Mungo Park, Préparatifs de départ de Qafala (Caravane) entre la Haute Guinée et la Gambie, 1799

Tous les slatées et tous les esclaves qui faisaient partie de la caravane étant alors rassemblés à Kamalia, ou dans les villages voisins, on aurait pu croire que nous partirions bientôt pour la Gambie. Mais, quoiqu’on eût souvent fixé le jour du départ, on trouvait toujours quelque motif pour le changer. Quelques personnes n’avaient pas préparé leur provisions sèches ; d’autres avaient été visiter leurs parents, ou se faire payer de quelques petites dettes ; et enfin il était nécessaire d’examiner si le jour choisi serait heureux. Par ces raisons, ou par d’autres semblables, notre départ fut retardé de jour en jour jusque bien avant dans le mois de février ; après quoi, tous les slatées convinrent de rester où ils étaient jusqu’à ce que la lune du jeûne fût passée. A ce sujet, je dois remarquer que la perte du temps est un objet peu intéressant aux yeux d’un Nègre : s’il a quelque chose d’important à faire, il lui est indifférent de le faire aujourd’hui, demain ou dans un ou deux mois. Tant qu’il peut passer le présent avec quelque satisfaction, il met peu d’intérêt à l’avenir.

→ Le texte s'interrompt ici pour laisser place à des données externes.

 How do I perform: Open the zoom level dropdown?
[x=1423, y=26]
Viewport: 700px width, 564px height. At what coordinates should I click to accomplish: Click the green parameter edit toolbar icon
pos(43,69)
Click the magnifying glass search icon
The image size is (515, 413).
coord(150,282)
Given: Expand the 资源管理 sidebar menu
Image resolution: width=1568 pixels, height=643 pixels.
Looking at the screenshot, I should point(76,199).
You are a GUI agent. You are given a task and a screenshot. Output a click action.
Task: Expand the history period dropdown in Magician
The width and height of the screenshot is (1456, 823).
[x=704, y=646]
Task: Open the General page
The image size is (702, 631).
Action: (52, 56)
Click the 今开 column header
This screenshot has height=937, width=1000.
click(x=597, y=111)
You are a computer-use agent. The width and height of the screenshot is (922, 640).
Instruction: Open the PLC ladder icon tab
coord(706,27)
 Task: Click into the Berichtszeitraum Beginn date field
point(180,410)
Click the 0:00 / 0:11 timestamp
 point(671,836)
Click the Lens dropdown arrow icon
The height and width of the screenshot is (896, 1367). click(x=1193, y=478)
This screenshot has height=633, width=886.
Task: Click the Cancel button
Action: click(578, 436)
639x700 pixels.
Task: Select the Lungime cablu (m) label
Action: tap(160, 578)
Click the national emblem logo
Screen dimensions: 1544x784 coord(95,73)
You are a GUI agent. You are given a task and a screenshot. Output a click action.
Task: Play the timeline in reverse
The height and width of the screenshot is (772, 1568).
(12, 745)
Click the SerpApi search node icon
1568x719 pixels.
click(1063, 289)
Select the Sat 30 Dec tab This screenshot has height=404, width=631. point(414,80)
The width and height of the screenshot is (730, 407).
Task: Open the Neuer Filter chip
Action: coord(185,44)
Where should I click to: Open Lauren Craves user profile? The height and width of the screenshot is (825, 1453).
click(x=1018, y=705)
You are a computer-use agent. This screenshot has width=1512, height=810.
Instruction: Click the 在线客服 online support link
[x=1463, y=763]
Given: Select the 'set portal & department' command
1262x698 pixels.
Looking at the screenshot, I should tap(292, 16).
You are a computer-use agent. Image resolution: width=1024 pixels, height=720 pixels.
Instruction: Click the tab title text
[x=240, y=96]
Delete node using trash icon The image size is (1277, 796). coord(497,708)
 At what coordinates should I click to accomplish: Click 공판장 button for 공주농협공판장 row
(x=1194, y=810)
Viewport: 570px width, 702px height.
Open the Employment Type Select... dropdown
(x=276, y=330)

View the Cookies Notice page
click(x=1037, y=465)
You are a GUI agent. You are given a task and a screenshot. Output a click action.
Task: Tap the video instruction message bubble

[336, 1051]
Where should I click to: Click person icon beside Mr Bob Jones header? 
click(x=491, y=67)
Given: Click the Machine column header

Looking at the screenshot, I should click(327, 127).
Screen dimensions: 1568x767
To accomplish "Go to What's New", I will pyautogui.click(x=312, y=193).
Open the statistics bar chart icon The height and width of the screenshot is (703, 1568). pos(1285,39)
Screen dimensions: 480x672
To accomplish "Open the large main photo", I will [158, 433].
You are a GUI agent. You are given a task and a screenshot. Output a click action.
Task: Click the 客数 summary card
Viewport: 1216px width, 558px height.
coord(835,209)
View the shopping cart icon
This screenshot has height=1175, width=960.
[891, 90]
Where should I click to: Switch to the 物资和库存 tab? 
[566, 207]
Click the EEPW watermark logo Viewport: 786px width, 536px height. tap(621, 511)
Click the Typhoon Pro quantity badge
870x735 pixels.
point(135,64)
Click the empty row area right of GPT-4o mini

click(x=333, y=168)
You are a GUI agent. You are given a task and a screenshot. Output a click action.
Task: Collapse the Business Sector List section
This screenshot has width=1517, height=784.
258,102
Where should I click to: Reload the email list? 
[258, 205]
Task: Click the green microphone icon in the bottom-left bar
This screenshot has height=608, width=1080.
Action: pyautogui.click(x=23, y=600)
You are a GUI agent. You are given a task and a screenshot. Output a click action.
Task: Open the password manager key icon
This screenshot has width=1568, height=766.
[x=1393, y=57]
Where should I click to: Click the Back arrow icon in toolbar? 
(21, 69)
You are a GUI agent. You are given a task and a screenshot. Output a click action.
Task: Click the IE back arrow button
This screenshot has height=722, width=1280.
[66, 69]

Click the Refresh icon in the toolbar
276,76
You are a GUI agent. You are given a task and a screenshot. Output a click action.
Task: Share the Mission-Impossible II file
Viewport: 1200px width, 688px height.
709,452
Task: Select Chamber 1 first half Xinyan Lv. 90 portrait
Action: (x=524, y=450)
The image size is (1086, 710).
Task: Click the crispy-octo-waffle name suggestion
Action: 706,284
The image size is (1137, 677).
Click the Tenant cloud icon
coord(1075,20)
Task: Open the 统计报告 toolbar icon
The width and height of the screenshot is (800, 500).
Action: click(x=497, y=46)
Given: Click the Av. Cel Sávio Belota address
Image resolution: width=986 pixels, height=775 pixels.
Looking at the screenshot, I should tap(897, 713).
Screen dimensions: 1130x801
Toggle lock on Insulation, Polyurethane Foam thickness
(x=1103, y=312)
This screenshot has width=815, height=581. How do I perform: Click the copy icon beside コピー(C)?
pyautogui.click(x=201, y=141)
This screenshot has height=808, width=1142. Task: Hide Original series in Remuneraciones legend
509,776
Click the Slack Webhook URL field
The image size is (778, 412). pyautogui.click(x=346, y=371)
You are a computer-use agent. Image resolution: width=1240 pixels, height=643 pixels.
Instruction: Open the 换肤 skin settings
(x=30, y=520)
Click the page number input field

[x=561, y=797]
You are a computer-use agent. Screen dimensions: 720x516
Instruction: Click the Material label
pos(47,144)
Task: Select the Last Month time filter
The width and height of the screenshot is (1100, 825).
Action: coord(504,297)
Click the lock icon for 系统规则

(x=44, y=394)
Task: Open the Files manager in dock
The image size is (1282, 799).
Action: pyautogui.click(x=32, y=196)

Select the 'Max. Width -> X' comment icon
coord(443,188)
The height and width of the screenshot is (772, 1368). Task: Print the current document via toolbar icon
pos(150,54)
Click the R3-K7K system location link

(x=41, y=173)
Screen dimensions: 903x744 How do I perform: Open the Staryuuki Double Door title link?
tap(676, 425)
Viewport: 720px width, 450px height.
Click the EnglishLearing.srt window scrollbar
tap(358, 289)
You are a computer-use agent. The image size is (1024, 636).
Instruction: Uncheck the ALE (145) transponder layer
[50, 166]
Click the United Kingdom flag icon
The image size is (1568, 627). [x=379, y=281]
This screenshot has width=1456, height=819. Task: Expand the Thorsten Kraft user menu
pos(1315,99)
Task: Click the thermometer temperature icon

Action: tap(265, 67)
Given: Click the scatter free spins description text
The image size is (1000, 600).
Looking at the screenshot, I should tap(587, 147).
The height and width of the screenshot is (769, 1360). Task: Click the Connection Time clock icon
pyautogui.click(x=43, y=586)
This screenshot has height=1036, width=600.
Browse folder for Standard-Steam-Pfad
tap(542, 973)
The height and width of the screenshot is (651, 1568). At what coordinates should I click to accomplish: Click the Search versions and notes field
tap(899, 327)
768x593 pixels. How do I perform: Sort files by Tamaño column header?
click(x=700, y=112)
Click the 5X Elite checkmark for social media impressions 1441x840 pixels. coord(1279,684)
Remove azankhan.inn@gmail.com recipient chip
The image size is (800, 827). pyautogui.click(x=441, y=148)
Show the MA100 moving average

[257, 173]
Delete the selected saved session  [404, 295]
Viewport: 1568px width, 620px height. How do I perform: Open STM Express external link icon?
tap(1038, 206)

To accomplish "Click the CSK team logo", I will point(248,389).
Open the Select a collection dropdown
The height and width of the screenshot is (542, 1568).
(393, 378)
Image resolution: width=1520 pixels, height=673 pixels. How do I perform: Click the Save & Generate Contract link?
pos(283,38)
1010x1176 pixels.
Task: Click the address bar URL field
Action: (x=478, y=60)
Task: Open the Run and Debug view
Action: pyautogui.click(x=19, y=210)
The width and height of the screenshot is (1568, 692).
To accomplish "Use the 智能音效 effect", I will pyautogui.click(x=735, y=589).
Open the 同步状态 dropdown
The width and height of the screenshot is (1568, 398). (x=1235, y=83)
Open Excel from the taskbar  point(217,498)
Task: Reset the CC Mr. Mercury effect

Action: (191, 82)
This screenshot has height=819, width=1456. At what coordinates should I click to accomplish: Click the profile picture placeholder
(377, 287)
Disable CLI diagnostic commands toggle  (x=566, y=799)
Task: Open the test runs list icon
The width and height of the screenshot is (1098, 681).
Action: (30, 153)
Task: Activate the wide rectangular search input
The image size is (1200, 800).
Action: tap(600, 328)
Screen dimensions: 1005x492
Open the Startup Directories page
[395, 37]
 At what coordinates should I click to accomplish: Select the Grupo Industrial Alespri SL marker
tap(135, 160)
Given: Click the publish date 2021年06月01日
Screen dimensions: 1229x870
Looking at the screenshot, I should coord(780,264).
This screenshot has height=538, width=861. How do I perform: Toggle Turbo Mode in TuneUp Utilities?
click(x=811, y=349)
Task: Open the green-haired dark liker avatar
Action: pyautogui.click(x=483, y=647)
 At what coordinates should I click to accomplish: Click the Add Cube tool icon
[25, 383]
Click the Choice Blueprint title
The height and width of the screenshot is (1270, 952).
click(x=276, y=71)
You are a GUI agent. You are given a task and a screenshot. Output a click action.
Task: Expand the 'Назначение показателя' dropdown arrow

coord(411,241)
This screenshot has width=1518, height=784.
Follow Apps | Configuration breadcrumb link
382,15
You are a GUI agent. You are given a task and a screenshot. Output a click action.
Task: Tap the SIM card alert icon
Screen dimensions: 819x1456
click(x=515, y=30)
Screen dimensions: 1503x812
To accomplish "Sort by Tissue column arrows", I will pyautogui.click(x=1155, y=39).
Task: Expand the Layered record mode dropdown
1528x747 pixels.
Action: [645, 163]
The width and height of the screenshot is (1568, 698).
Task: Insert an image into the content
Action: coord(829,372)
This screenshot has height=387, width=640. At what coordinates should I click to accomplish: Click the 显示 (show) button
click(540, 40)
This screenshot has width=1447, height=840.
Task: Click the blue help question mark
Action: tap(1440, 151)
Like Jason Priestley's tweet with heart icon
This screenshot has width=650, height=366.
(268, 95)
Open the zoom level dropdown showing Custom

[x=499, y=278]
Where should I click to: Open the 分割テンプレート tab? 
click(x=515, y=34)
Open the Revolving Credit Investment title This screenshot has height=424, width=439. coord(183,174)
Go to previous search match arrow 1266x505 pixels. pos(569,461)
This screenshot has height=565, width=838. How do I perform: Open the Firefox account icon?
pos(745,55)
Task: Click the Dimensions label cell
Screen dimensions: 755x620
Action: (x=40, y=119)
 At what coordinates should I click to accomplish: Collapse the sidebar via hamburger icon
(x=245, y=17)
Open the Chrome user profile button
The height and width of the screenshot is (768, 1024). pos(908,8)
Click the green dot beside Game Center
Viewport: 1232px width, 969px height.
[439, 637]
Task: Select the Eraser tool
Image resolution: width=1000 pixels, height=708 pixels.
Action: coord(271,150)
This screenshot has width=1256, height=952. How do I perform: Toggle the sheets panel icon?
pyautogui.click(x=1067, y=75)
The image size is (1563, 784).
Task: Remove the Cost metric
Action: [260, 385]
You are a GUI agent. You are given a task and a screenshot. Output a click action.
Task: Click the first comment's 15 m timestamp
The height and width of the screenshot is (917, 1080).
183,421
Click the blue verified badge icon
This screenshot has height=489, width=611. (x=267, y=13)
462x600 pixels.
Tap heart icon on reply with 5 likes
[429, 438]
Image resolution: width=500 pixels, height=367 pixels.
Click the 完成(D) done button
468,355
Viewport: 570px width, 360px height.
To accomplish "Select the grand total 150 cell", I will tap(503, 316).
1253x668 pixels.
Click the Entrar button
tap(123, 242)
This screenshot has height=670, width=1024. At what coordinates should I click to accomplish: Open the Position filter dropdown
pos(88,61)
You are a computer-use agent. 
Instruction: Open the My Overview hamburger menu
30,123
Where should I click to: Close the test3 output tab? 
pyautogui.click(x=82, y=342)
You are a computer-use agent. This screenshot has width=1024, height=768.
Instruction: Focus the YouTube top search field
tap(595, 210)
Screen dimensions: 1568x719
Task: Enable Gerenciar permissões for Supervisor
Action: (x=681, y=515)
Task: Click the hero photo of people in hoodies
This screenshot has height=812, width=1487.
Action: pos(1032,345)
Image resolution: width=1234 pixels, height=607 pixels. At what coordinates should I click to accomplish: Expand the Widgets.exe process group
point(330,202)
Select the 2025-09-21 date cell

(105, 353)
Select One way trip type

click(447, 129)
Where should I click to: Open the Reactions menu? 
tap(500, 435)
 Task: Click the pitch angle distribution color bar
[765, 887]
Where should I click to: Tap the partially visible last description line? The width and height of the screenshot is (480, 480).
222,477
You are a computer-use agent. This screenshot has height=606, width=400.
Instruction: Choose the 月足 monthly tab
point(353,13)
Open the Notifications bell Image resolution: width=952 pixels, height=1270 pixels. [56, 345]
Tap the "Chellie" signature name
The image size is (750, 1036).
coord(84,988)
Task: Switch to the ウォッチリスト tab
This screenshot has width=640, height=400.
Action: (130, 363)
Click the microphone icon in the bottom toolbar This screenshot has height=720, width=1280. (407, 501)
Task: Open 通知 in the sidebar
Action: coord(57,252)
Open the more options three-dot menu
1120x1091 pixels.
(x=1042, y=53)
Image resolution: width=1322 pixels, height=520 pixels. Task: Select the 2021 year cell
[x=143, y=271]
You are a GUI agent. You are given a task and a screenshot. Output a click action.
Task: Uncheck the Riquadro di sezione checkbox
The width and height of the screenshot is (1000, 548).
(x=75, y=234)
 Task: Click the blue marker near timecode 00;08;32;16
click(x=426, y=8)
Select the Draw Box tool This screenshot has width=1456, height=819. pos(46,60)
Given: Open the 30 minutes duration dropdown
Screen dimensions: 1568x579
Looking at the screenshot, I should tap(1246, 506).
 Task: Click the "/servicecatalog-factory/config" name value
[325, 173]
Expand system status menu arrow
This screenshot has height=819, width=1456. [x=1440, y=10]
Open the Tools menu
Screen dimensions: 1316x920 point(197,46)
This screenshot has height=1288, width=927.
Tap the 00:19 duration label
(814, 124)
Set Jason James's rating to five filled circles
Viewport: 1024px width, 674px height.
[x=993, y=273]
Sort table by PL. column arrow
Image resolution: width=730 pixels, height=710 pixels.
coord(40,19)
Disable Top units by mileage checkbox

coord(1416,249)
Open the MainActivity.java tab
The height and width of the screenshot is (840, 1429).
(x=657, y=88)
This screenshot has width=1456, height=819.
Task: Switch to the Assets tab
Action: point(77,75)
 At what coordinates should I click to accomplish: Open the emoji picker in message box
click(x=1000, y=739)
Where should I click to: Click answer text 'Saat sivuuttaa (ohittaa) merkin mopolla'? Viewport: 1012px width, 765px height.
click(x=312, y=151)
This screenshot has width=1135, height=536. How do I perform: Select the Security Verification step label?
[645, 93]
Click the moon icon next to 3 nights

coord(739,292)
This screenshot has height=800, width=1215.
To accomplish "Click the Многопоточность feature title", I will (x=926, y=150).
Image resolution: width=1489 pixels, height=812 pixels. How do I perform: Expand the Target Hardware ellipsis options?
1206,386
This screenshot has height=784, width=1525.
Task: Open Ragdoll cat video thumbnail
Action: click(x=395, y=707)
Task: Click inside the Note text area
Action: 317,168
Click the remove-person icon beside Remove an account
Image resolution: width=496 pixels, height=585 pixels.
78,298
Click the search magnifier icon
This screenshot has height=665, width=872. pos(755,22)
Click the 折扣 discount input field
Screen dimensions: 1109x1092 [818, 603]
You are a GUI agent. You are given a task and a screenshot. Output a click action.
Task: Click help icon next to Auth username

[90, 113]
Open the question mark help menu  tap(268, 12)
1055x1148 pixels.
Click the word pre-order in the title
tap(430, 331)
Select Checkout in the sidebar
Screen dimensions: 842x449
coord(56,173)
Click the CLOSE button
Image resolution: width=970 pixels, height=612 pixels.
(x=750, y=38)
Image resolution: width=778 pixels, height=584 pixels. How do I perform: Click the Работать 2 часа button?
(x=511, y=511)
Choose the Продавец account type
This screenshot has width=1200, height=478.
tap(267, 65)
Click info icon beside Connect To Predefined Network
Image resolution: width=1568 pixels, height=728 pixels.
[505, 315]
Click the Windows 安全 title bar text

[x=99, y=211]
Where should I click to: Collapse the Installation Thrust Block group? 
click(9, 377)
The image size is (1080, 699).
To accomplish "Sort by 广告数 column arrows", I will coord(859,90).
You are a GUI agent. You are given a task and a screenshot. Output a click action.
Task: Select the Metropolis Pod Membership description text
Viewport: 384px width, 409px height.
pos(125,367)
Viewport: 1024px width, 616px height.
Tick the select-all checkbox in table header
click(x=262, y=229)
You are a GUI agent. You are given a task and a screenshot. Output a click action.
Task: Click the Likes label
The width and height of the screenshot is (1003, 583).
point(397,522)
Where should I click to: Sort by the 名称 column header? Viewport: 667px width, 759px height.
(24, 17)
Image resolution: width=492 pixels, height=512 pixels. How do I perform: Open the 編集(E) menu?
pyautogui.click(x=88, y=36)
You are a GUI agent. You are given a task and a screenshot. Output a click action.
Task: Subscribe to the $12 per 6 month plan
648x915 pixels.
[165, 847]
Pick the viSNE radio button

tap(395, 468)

Le carême du rhamadan fut observé avec une grande sévérité par tous les buschréens ; mais, au lieu de me forcer à suivre leur exemple, comme avaient fait les Maures en pareille occasion, Karfa me dit franchement que j’étais libre de suivre mon inclination. Afin de montrer du respect pour leurs opinions religieuses, je jeûnai pendant trois jours, ce qui fut regardé comme suffisant pour m’épargner l’odieuse épithète de kafir. Pendant le jeûne, tous les slatées qui appartenaient à la troupe destinée à partir s’assemblaient chaque matin, dans la maison de Karfa. Là, le maître d’école leur faisait quelque lecture pieuse dans un grand volume in-folio, dont l’auteur était un Arabe nommé Scheiffa. Le soir, celles des femmes qui avaient embrassé le mahométisme se réunissaient et disaient leurs prières publiquement à la misoura. Elles étaient toutes vêtues de blanc, et faisaient avec une solennité convenable les différents prosternements prescrits par leur religion. Pour dire la vérité, les Nègres, pendant tout le jeûne du rhamadan, se conduisirent avec une douceur, une humilité qui formaient un contraste parfait avec l’intolérance barbare et la brutale bigoterie que montrent les Maures à cette époque.

Lorsque le mois du jeûne fut presque fini, les buschréens s’assemblèrent à la misoura pour épier l’apparition de la nouvelle lune. Mais le ciel étant, ce soir-là, nébuleux, ils furent pendant quelque temps trompés dans leur espoir, et plusieurs étaient déjà retournés chez eux, avec la résolution de jeûner un jour de plus, lorsque tout à coup cet astre tant attendu, sortant de derrière un nuage, montra son croissant, et fut salué avec des claquements de mains, des battements de tambour, des décharges de mousquets et autres marques de réjouissance. Cette lune étant regardée comme très heureuse, Karfa donna des ordres pour que toutes les personnes appartenant à la caravane emballassent leurs provisions sèches et se tinssent prêtes à partir.

Le 16 avril, les slatées tinrent conseil et choisirent le 19 du même mois, jour auquel on devait partir de Kamalia. Cette résolution me tira d’inquiétude, car notre départ avait été si longtemps différé que je craignais qu’il ne fût remis jusqu’au commencement de la saison pluvieuse ; et, quoique Karfa me traitât avec beaucoup de bienveillance, j’étais loin de trouver ma situation agréable. Les slatées me montraient beaucoup d’inimitié ; les marchands maures qui étaient alors à Kamalia continuaient, depuis le moment de leur arrivée, à chercher des moyens de me nuire. Je sentais que, dans ces circonstances, ma vie dépendait en grande partie de la bonne opinion qu’avait de moi un individu à qui chaque jour on faisait des histoires calomnieuses sur les Européens, et je pouvais difficilement me flatter qu’il jugeât impartialement entre moi et ses compatriotes. Le temps, à la vérité, m’avait habitué à la manière de vivre du pays ; une cabane enfumée et un mauvais souper ne m’étaient pas fort pénibles. Mais je me lassais, à la fin, d’un état continuel d’alarmes et d’inquiétudes, et je soupirais tristement vers les jouissances que procure une société cultivée.